→ TASKS TO CARRY OUT:
A. Transcribe the passage on multiple regression of health care costs below, starting with "Data Checks and" and going on through "sufficient sample size.".
B. In the passage on multiple regression of health care costs below, what is the rule of thumb for sample size?

→ ARTICLE:

The dependent variable is health care costs (in US dollars) declared over 2020 or “costs” for short.
The independent variables are sex, age, drinking, smoking and exercise.
Our scientist thinks that each independent variable has a linear relation with health care costs. He therefore decides to fit a multiple linear regression model. The final model will predict costs from all independent variables simultaneously.
Data Checks and Descriptive Statistics
Before running multiple regression, first make sure that
- the dependent variable is quantitative;
- each independent variable is quantitative or dichotomous;
- you have sufficient sample size.
A visual inspection of our data shows that requirements 1 and 2 are met: sex is a dichotomous variable and all other relevant variables are quantitative. Regarding sample size, a general rule of thumb is that you want to
use at least 15 independent observations
for each independent variable you'll include. In our example, we'll use 5 independent variables so we need a sample size of at least N = (5 · 15 =) 75 cases. Our data contain 525 cases so this seems fine.
Keep in mind, however, that we may not be able to use all N = 525 cases if there's any missing values in our variables.

→ INFORMATION SUPPLIED:
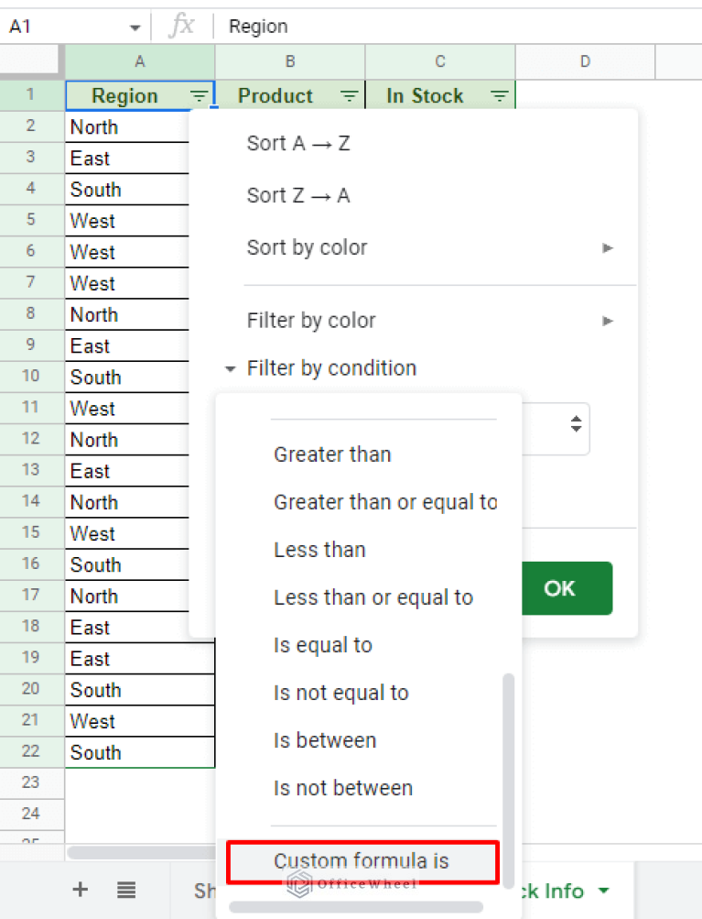This screenshot has width=702, height=919.
Task: Choose the Greater than condition
Action: pos(332,454)
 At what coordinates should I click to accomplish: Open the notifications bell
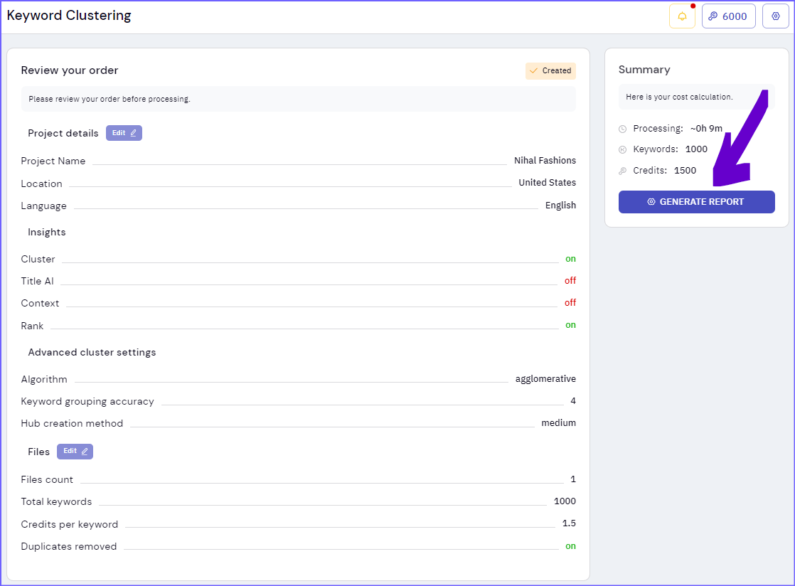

→ ANSWERS FOR THE TASKS:
A.
Data Checks and Descriptive Statistics
Before running multiple regression, first make sure that
- the dependent variable is quantitative;
- each independent variable is quantitative or dichotomous;
- you have sufficient sample size.

B. Use at least 15 independent observations for each independent variable included.